MÜLTECİLER İÇİN İKİ SENARYO
IŞİD'den arındırılan bölgeye yerleştirilecek mülteciler konusunun iki boyutu bulunuyor. Suriye'deki çatışmaların seyrine göre Suriye'den yeni bir mülteci akımı olması durumunda bu mültecilerin Türkiye'ye gelmeden bu alanda barındırılması ya da Türkiye'deki kamplarda bulunanlardan isteyenlerin bu bölgeye yerleştirilmesi öngörülen senaryolar arasında yer alıyor. Ancak bu iki senaryonun da kısa vadede gerçekleşmesi mümkün görünmüyor.
ORSAM uzmanı Orhan da Türkiye'nin IŞİD'den arındırılmış bölgeyi, PYD'nin Suriye'nin kuzeyinde bir Kürt kuşağı kurmasını önlemek amacıyla kullanmak istediği görüşünde. Orhan, "Bu bölge özellikle PKK'nın Suriye kolu PYD'nin kontrolünde bir bütüncül Kürt bölgesinin engellenmesi açısından önem taşıyor" dedi.
PYD KONUSUNDA FARKLI AÇIKLAMALAR
PYD'nin Suriye'nin kuzeyinde güçlenmesinin engellenmesi Ankara'nın öncelikleri arasında yer almasına karşın PYD konusunda da Türk ve Amerikan taraflarından farklı açıklamalar geliyor.
Buna karşın ABD'nin IŞİD'le mücadele kapsamında PYD ile işbirliği yaptığı bilinen bir gerçek. Geçtiğimiz yıl Kobani bu yıl da Tel Abyad'da yaşanan çatışmalarda ABD'nin hava desteğinin PYD'ye IŞİD karşısında önemli destek sağladığı biliniyor.

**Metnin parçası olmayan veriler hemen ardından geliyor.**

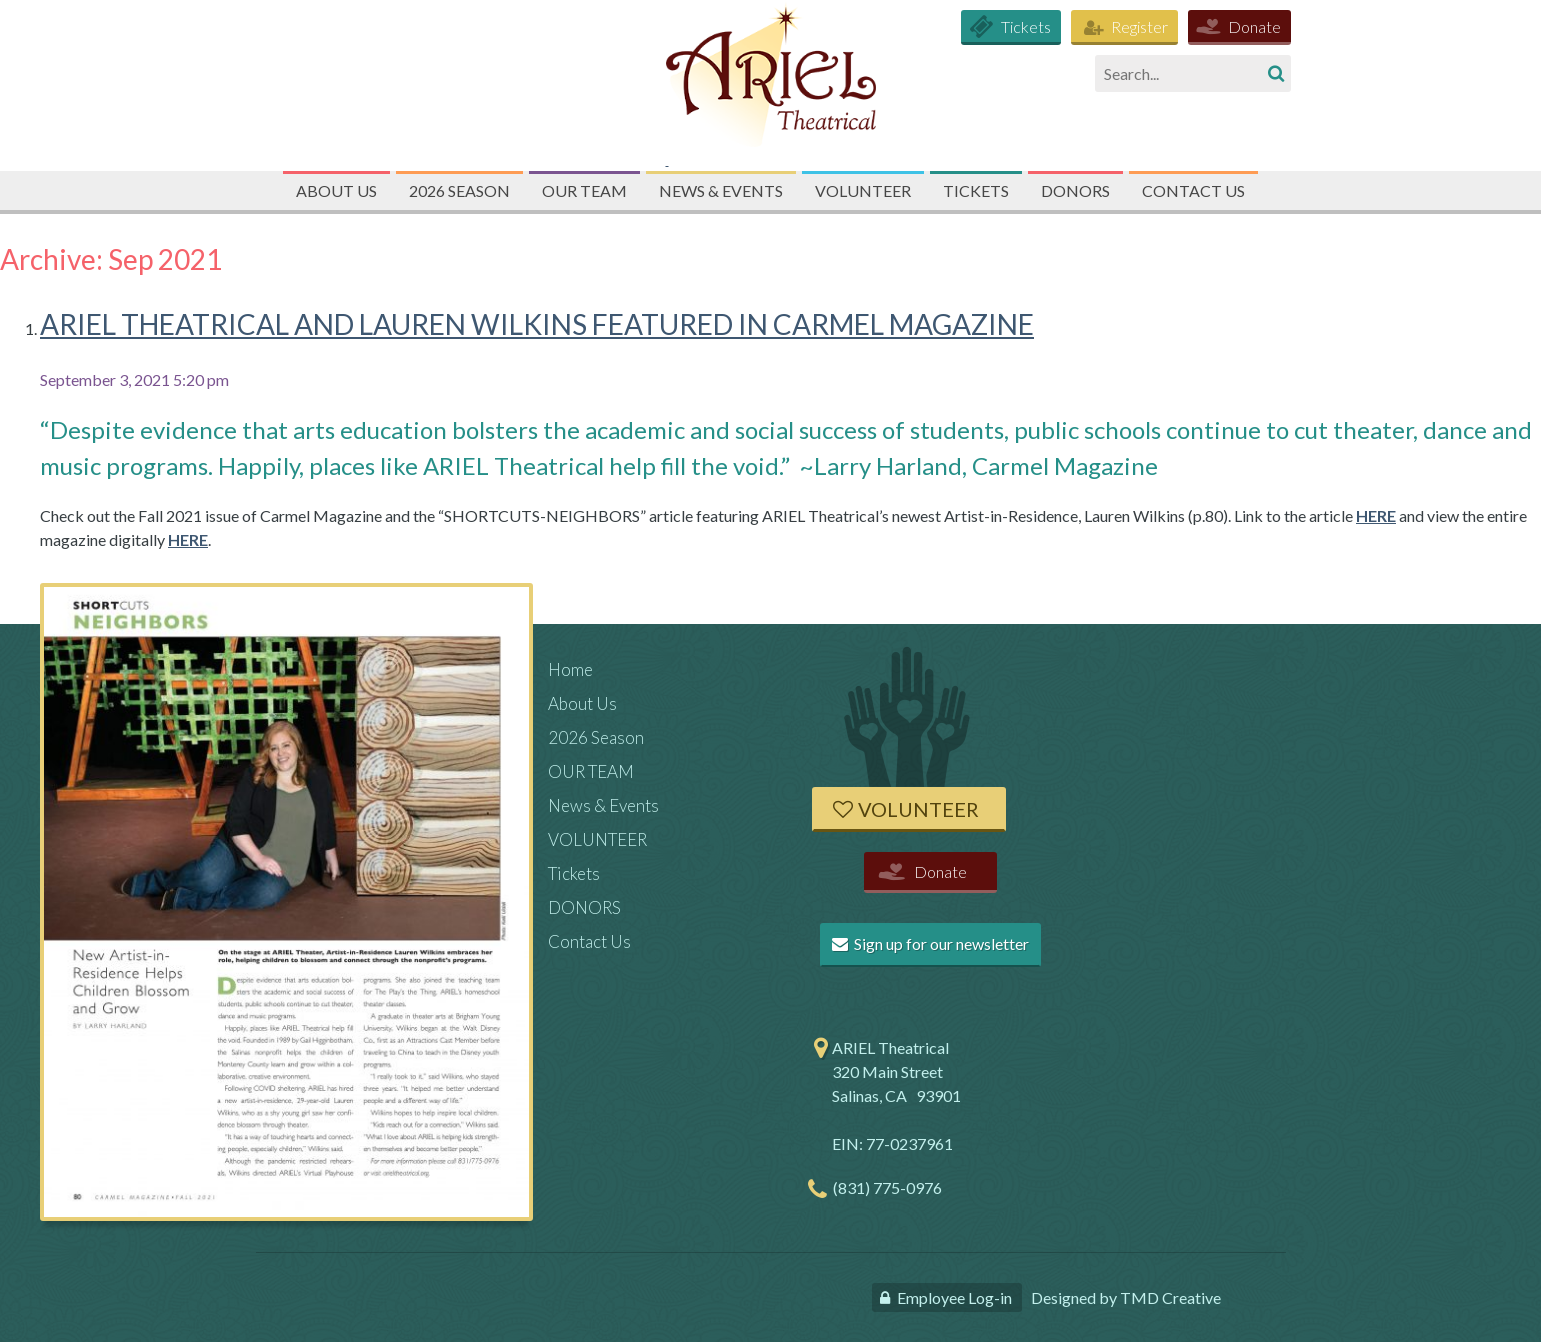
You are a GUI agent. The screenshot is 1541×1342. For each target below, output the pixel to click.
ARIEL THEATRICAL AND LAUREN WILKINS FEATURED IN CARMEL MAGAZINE (537, 324)
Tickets (1026, 26)
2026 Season (459, 190)
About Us (336, 190)
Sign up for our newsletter (930, 943)
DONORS (1075, 190)
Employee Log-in (954, 1297)
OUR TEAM (584, 190)
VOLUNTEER (863, 190)
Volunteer (918, 809)
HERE (1376, 515)
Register (1139, 26)
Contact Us (1193, 190)
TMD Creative (1170, 1297)
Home (570, 669)
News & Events (721, 190)
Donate (1254, 26)
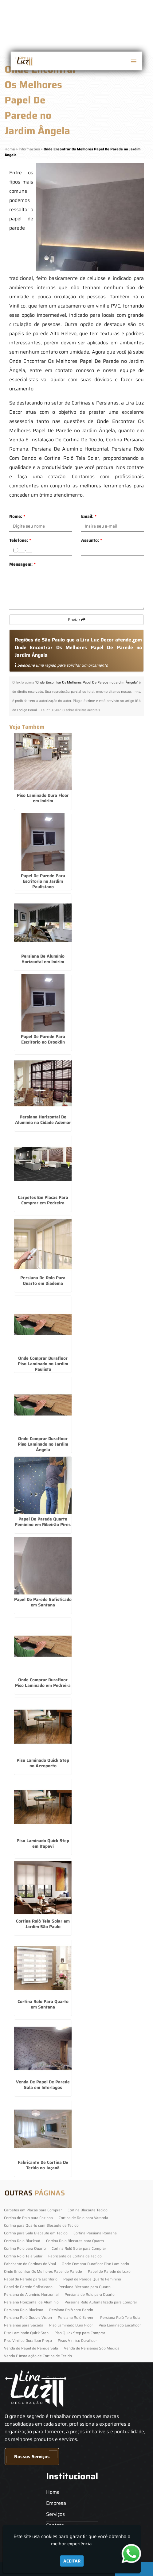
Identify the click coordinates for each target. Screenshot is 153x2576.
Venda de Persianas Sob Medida (92, 2348)
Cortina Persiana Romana (95, 2233)
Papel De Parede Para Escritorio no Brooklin (43, 1039)
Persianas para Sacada (23, 2325)
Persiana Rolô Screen (76, 2317)
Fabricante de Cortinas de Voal (30, 2264)
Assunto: (91, 540)
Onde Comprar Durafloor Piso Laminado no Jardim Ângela (43, 1444)
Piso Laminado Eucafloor (120, 2325)
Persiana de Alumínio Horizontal (31, 2294)
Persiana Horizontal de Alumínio (31, 2302)
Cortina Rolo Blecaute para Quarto (75, 2241)
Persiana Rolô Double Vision (28, 2317)
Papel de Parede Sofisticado (28, 2287)
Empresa (56, 2503)
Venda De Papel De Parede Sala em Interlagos (43, 2084)
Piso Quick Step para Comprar (79, 2333)
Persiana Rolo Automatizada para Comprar (101, 2302)
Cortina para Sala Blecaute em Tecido (36, 2233)
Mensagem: (22, 564)
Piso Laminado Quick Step (26, 2333)
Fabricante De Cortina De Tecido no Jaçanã (43, 2165)
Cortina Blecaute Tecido (88, 2210)
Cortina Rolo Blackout (22, 2241)
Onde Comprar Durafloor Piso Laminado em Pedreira (43, 1682)
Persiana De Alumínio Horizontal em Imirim (43, 959)
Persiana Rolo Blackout (23, 2310)
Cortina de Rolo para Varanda (83, 2218)
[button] (133, 61)
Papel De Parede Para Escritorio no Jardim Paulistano (43, 881)
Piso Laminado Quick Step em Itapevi (43, 1843)
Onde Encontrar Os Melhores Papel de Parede (43, 2271)
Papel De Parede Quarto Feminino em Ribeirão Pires (43, 1522)
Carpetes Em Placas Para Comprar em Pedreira (43, 1200)
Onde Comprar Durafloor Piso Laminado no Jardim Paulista (43, 1364)
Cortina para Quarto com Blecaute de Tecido (41, 2225)
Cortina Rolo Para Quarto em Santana (43, 2004)
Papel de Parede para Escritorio (30, 2279)
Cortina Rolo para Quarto (25, 2248)
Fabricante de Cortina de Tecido (75, 2256)
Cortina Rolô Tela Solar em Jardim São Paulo (43, 1924)
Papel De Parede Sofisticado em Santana (43, 1602)
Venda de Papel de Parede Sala (31, 2348)
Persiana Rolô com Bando (71, 2310)
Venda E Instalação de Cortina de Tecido (38, 2356)
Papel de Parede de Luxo (109, 2271)
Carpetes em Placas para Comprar (33, 2210)
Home (53, 2492)
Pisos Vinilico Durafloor (77, 2340)
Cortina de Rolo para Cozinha (28, 2218)
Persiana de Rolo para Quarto (90, 2294)
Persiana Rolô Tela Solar (121, 2317)
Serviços (55, 2514)
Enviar (76, 619)
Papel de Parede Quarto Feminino (92, 2279)
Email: (88, 516)
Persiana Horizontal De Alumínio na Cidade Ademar (43, 1120)
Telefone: (20, 540)
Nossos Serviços (32, 2456)
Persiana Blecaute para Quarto (84, 2287)
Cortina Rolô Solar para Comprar (79, 2248)
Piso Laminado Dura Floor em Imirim (43, 798)
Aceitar (71, 2561)
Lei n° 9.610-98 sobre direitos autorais (70, 710)
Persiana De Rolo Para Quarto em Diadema (42, 1280)
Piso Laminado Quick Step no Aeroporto (43, 1763)
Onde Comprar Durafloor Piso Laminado (95, 2264)
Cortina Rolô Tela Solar (23, 2256)
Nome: (17, 516)
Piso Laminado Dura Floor (71, 2325)
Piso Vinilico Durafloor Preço (28, 2340)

İncirlik ve gerektiğinde açılacak diğer Türk hava üslerinin kullanımıyla birlikte yeni bir boyut alacak olan IŞİD'le mücadele konusunun önümüzdeki süreçte hem Türkiye hem de bölge dinamikleri açısından önemli bir gündem maddesi olacağı ise tartışma götürmez bir gerçek.